EXTRACTED TEXT:
Carnegie Mellon University
May 22, 2019

Mark Foundation Brings World-Renowned Researchers to CMU to Talk Cancer and AI

By Ben Panko

Two dozen scientists from around the world and a variety of research backgrounds converged at Carnegie Mellon University last month to discuss how to push the field of cancer research forward using artificial intelligence. The workshop was organized in conjunction with the Mark Foundation for Cancer Research, an organization that funds groundbreaking research worldwide that was created by Carnegie Mellon alumnus and Pamplona Capital Management founder Alex Knaster.

"Computation and data-driven approaches are changing the landscape [of cancer research]," Carnegie Mellon President Farnam Jahanian said in opening the two-day workshop. "The possibilities of tomorrow are reflected here today."

EXCERPTED DATA:

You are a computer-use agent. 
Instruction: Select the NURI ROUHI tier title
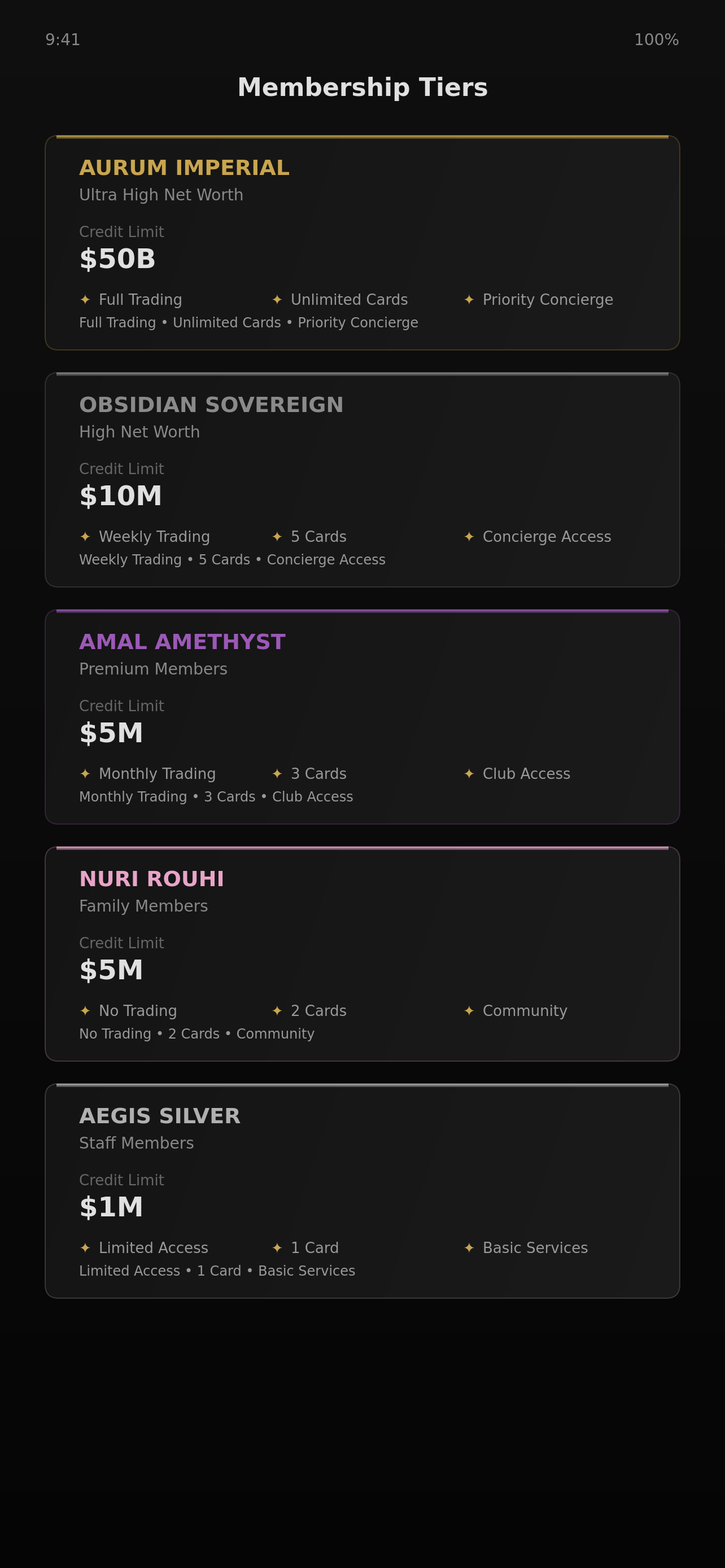(151, 879)
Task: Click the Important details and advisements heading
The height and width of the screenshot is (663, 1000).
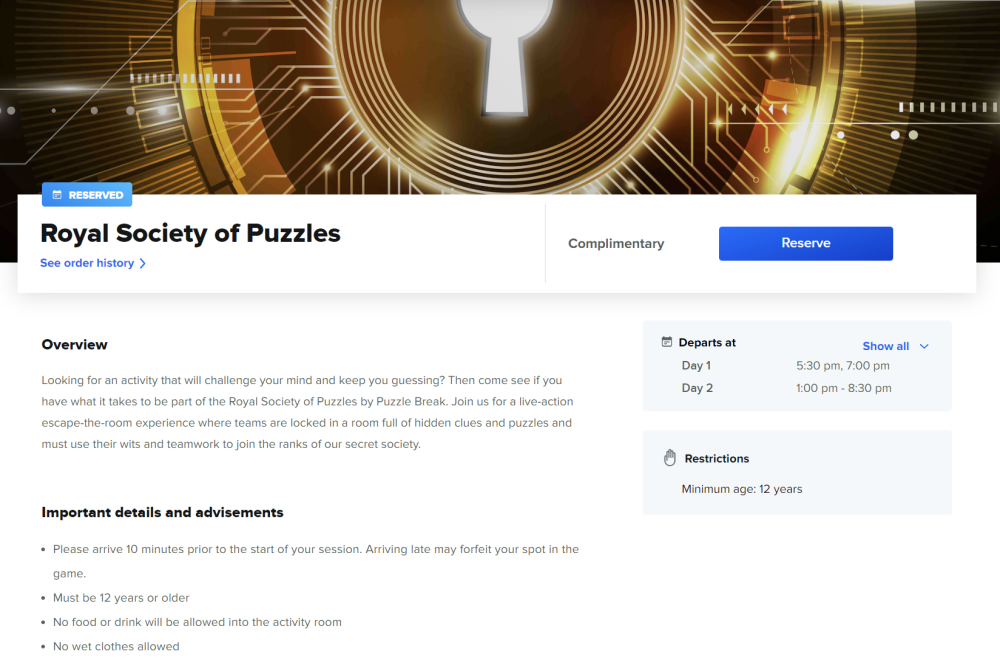Action: click(163, 513)
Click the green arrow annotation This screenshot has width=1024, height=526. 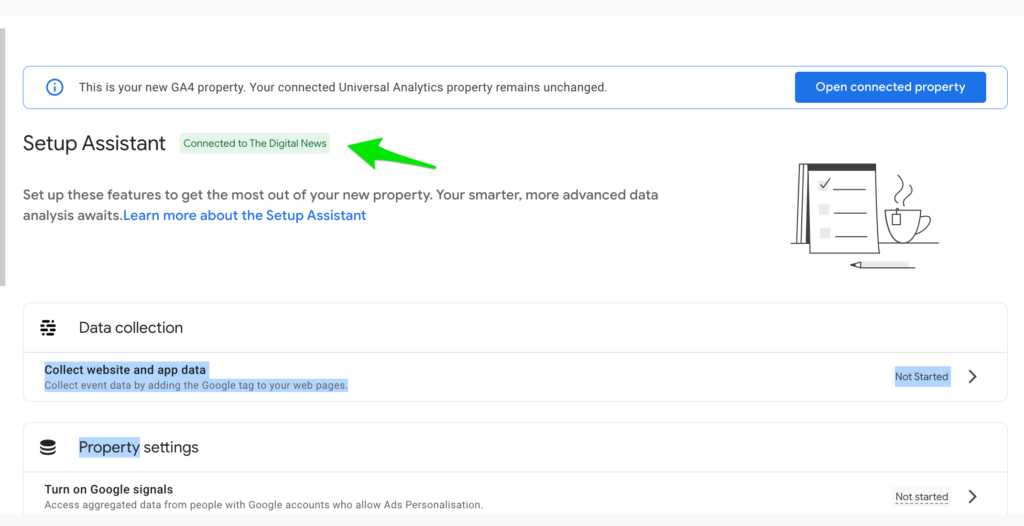391,154
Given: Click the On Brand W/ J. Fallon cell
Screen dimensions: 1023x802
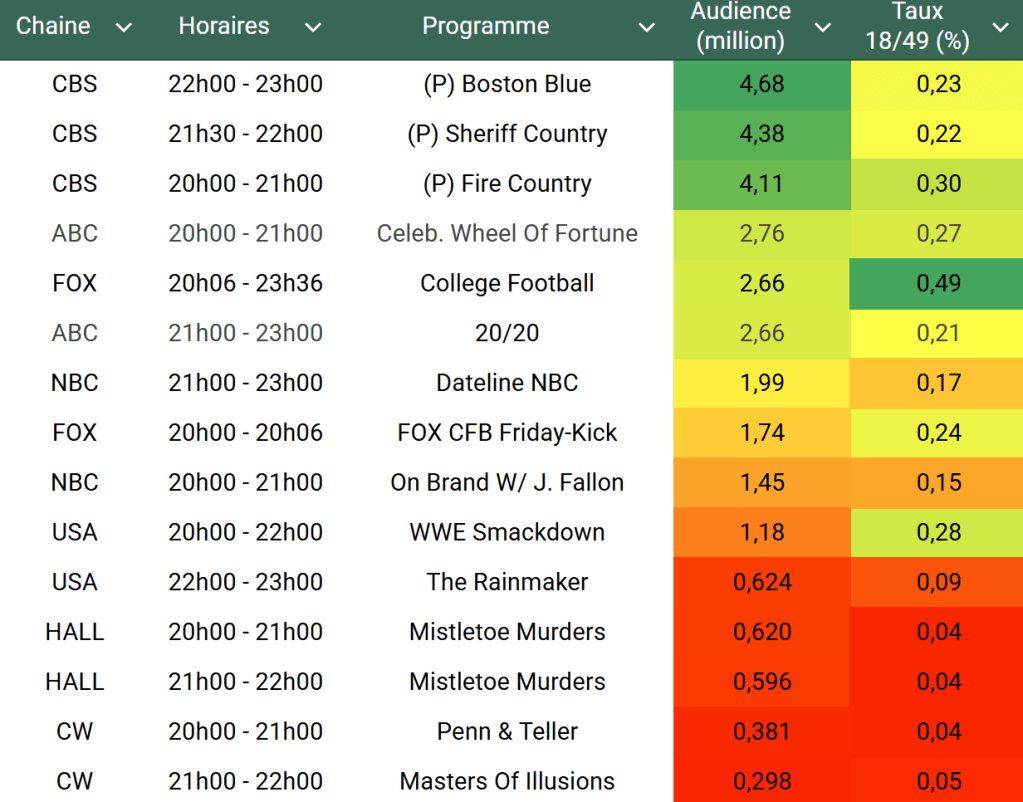Looking at the screenshot, I should coord(507,482).
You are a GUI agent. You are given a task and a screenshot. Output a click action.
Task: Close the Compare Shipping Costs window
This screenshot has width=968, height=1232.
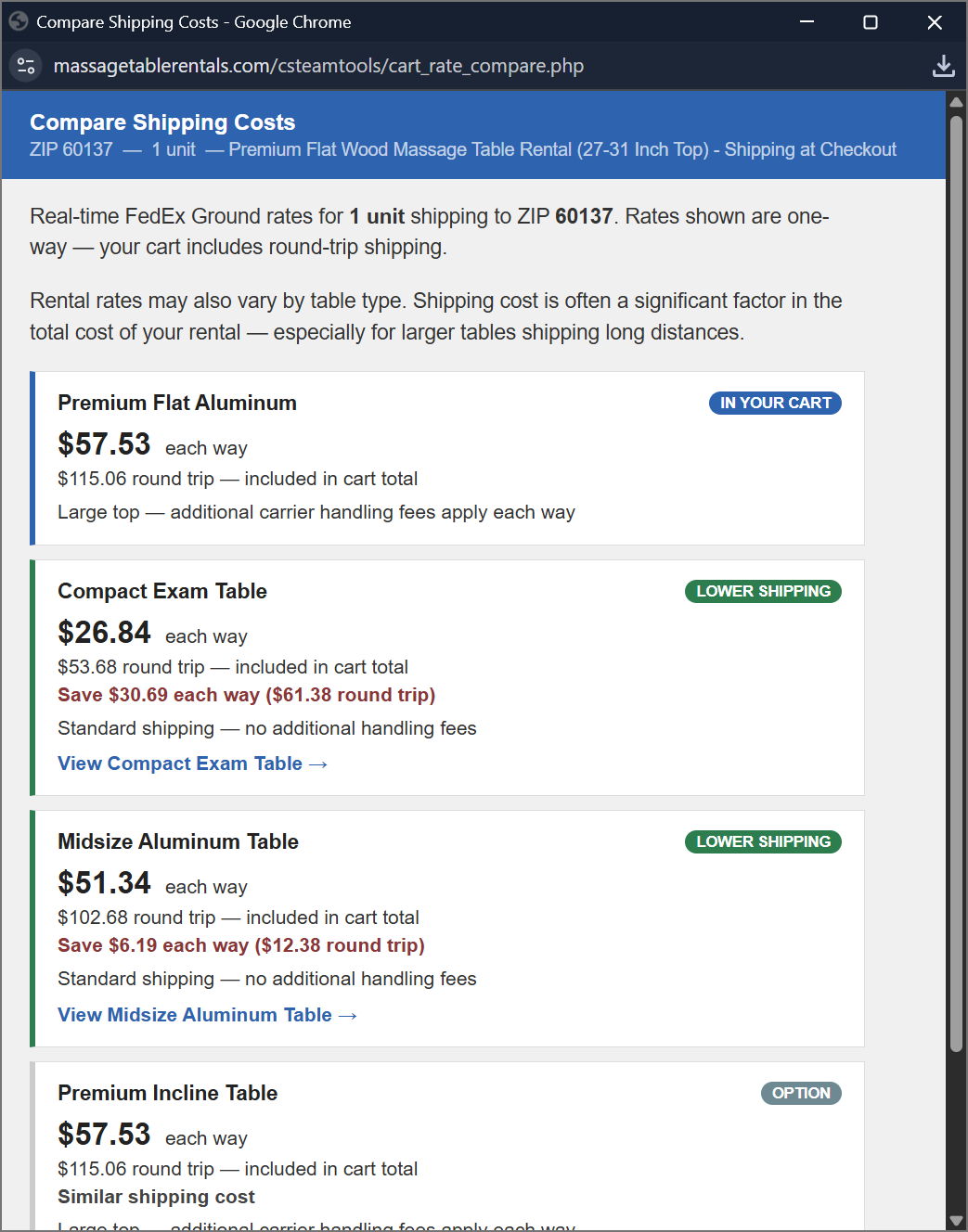point(935,22)
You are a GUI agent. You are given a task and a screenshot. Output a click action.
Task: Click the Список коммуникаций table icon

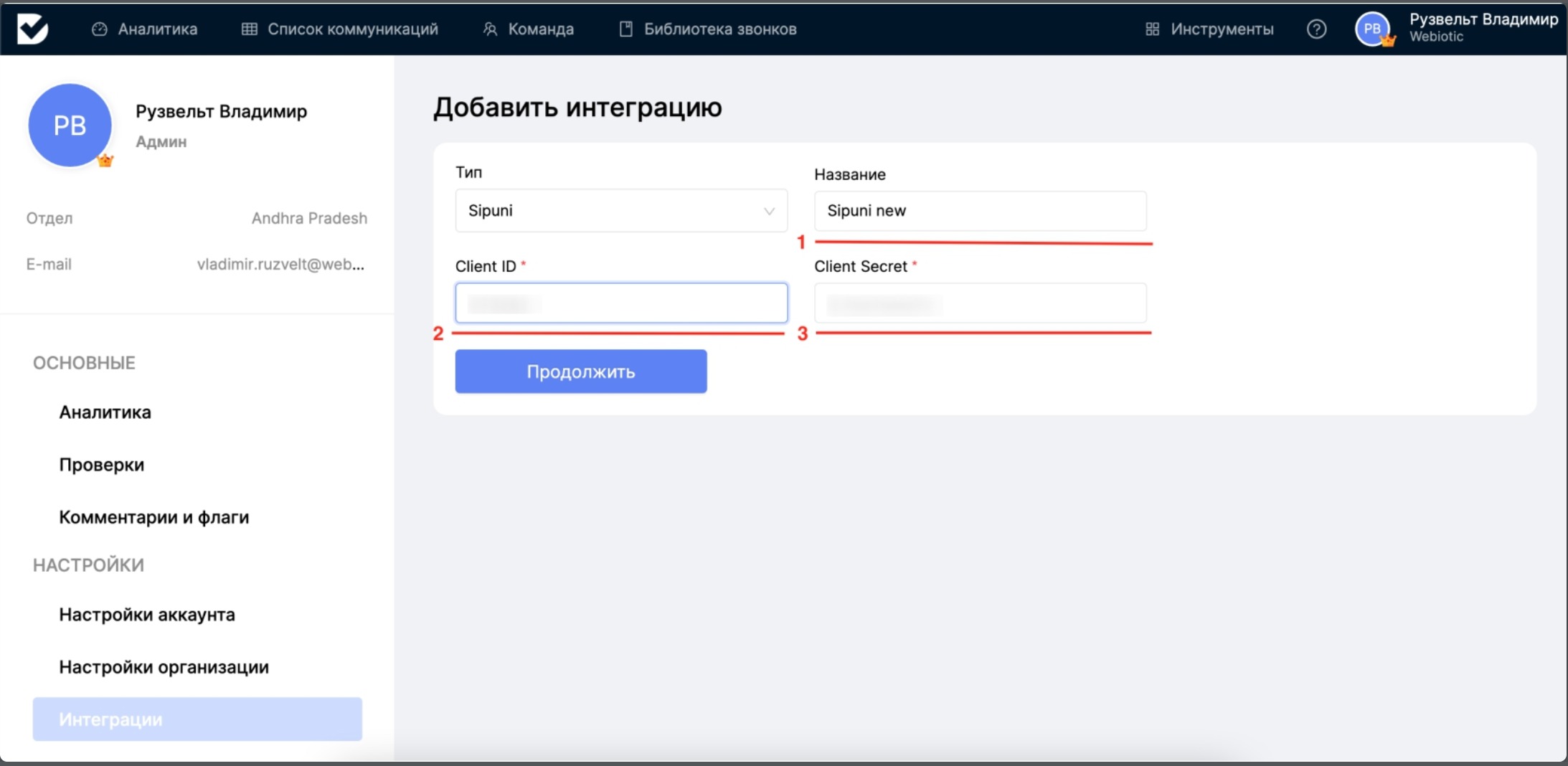[x=249, y=29]
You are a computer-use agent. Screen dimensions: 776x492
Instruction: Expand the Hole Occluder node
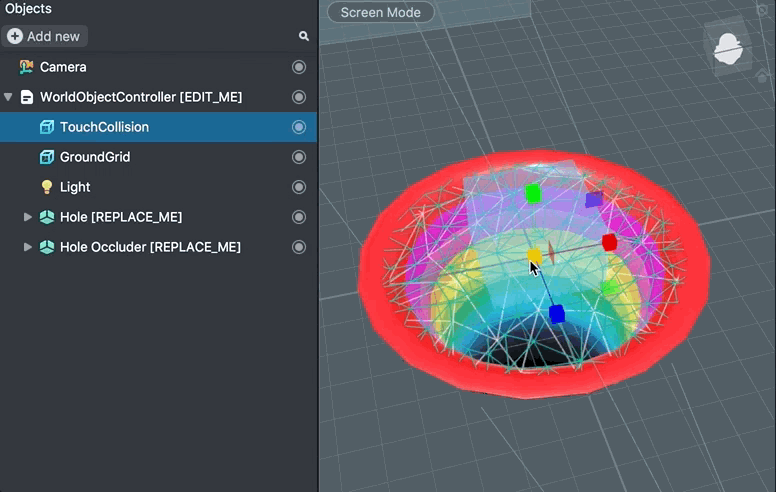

REQUIRED TASKS:
1 - Answer these about the article on the cancer and AI workshop:
(a) How many scientists came to Carnegie Mellon University for the workshop?
(b) Who created the Mark Foundation for Cancer Research?
(c) How long did the workshop last?
2 - Name every person mentioned in the article on the cancer and AI workshop.

OUTPUTS BY TASK:
1 -
(a) Two dozen.
(b) Alex Knaster, a Carnegie Mellon alumnus and founder of Pamplona Capital Management.
(c) Two days.

2 -
Ben Panko
Alex Knaster
Farnam Jahanian